Find an expert
Our panel of editors are available for interview
Dr Brandy Shillace
Editor-in-Chief of Medical Humanities
Brandy Schillace, PhD, is Senior Research Associate and Public Engagement and Programs Leader for the Dittrick Museum of Medical History. Dr Schillace writes about intersections of medicine, history, and literature. For ten years, she managed the medical anthropology journal, Culture, Medicine and Psychiatry, and edited its first medical humanities special issue. Brandy’s recent books include Death’s Summer Coat (2016), Clockwork Futures (2017) and Mr Humble and Dr Butcher: A Monkey’s Head, the Pope’s Neuroscientist, and the Quest to Transplant the Soul (2021).

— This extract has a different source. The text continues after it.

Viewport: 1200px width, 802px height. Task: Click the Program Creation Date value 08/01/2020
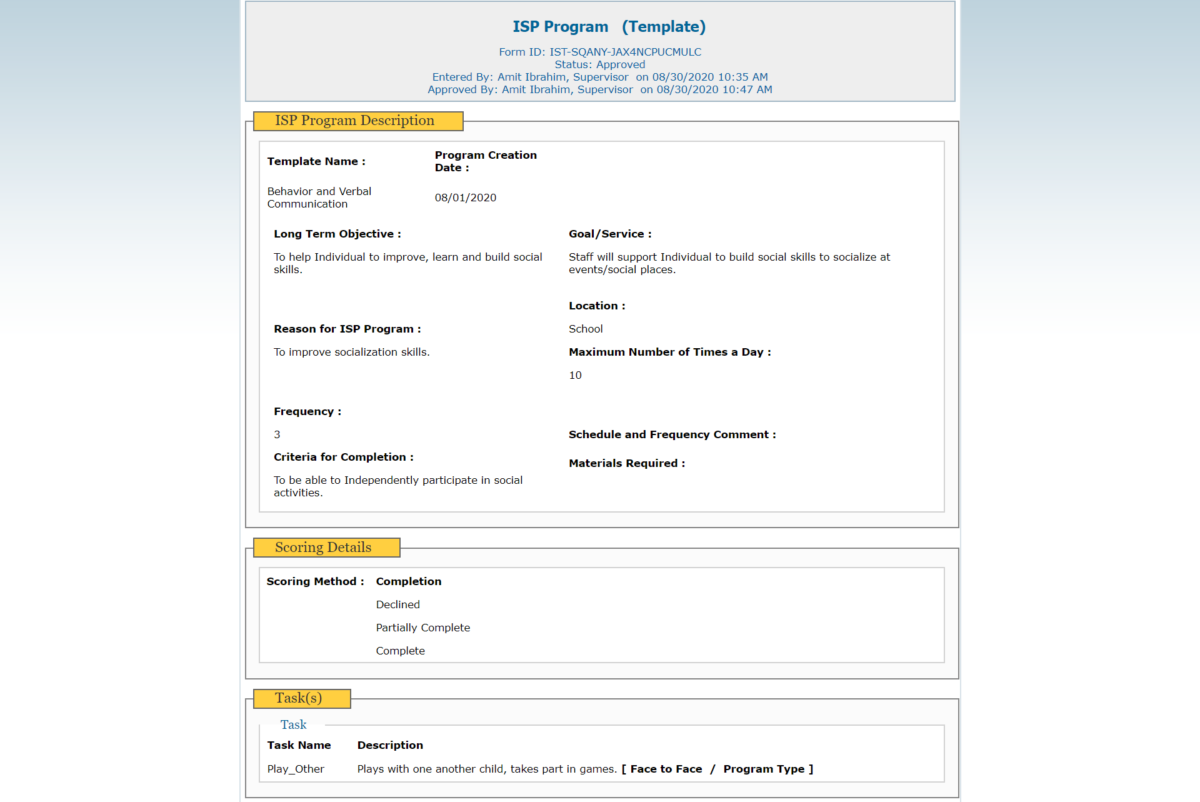(x=465, y=198)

Professor Bryony Dean Franklin
Editor-in-Chief of BMJ Quality & Safety
Professor Bryony Dean Franklin is a hospital pharmacist by background, with 30 years’ experience of research into medication safety, medication use in practice and patient safety more generally. She is Co-Editor-in-Chief of BMJ Quality & Safety, Professor of Medication Safety at UCL School of Pharmacy, Executive Lead Pharmacist for Research at Imperial College Healthcare NHS Trust, Director of the NIHR North West London Patient Safety Research Collaboration and theme lead for the NIHR Health Protection Research Unit in Healthcare Associated Infection and Antimicrobial Resistance at Imperial College London. Professor Franklin has published widely on medication safety, the evaluation of various technologies designed to reduce errors, and the patient’s role in patient safety. Her current post combines research, quality improvement, education and training, medical publishing and hospital pharmacy practice.

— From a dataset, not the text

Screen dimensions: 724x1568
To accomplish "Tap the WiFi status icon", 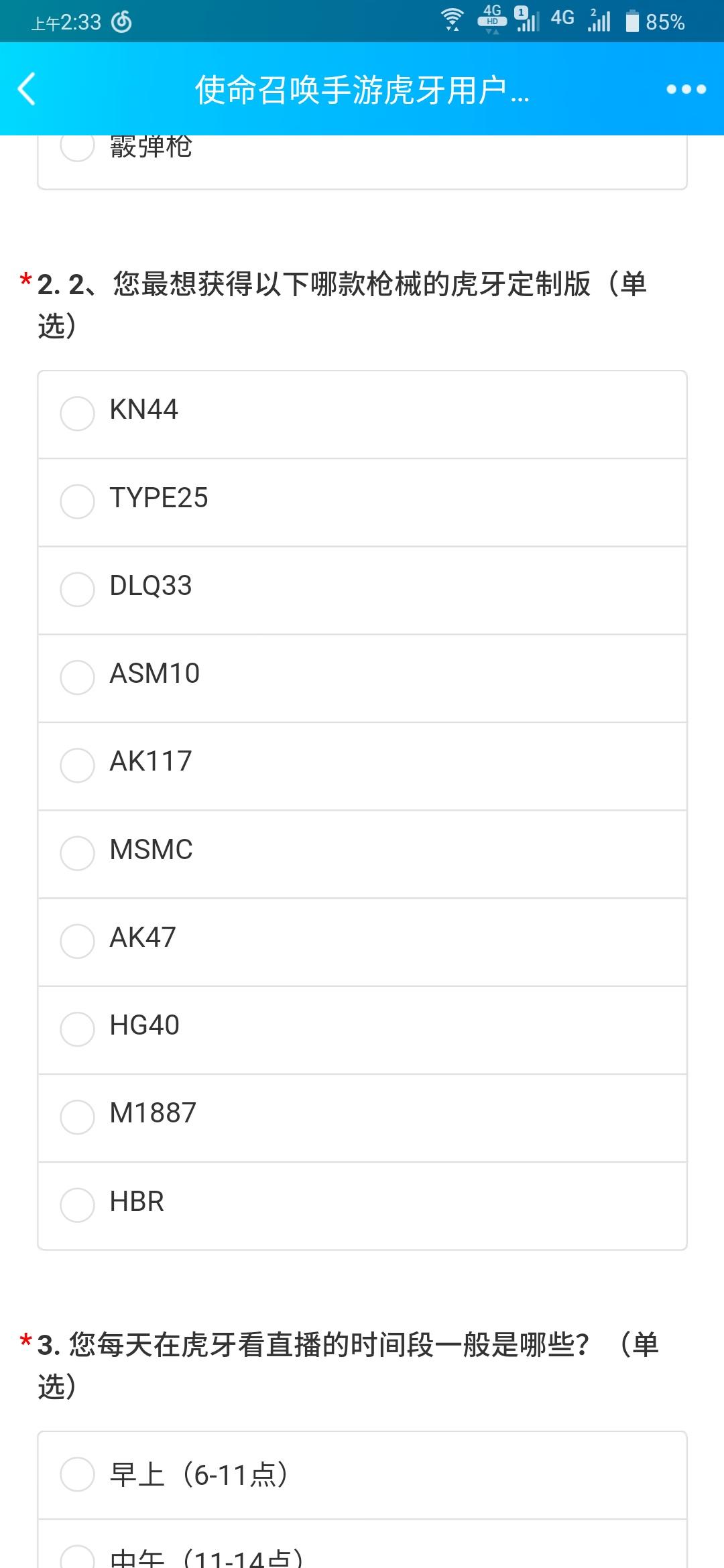I will pos(453,20).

Professor Anna Maria Geretti
Editor-in-Chief of Sexually Transmitted Infections
Anna Maria Geretti, MD, PhD, FRCPath, is Professor of Virology & Infectious Diseases at the Institute of Infection & Global Health of the University of Liverpool, and Honorary Consultant at the Royal Liverpool University Hospital. She trained in Italy, the Netherlands and the UK and has a special interest in HIV, hepatitis B and hepatitis C infection. She has published over 100 peer-reviewed articles, editorials, reviews and book chapters, runs capacity building programmes for resource-limited countries and enthusiastically shares her expertise to train doctors and scientists.
Karen L Furie, MD
Editor-in-Chief of the Journal of Neurology, Neurosurgery and Psychiatry
Karen Furie, MD, MPH is Neurologist-in-Chief, Rhode Island Hospital, the Miriam Hospital and Bradley Hospital Samuel I Kennison, MD and Bertha S Kennison Professor of Clinical Neuroscience Chair of Neurology, the Warren Alpert Medical School of Brown University. Clinical and translational stroke research has been a major focus of Karen’s career, and she has enjoyed success in developing collaborative multispecialty initiatives.
Professor Hans Kromhout
Editor-in-Chief of Occupational & Environmental Medicine
Professor Hans Kromhout is an occupational hygiene and epidemiology specialist, based at the Institute for Risk Assessment Sciences at Utrecht University in the Netherlands. Professor Kromhout’s work has covered the health effects of chemical and physical (EMF) agents in the workplace and general environment. He has been the (co-)PI of large international studies in among others the asphalt industry, rubber manufacturing industry, industrial minerals industry, health sector and agriculture and community based studies on cancer, respiratory diseases, neurodegenerative diseases and reproductive health effects.
Professor Ganesan Karthikeyan
Editor-in-Chief Open Heart
Professor Karthikeyan is a clinical, interventional cardiologist and a Senior International Fellow of the Population Health Research Institute at McMaster University in Canada, as well as Professor of Cardiology at AIIMS. His research is mainly focused on cardiovascular diseases affecting low and middle income countries, including valvular heart disease, particularly rheumatic heart disease (RHD), mechanical valve thrombosis, anticoagulation, and indigenous drug-eluting stents.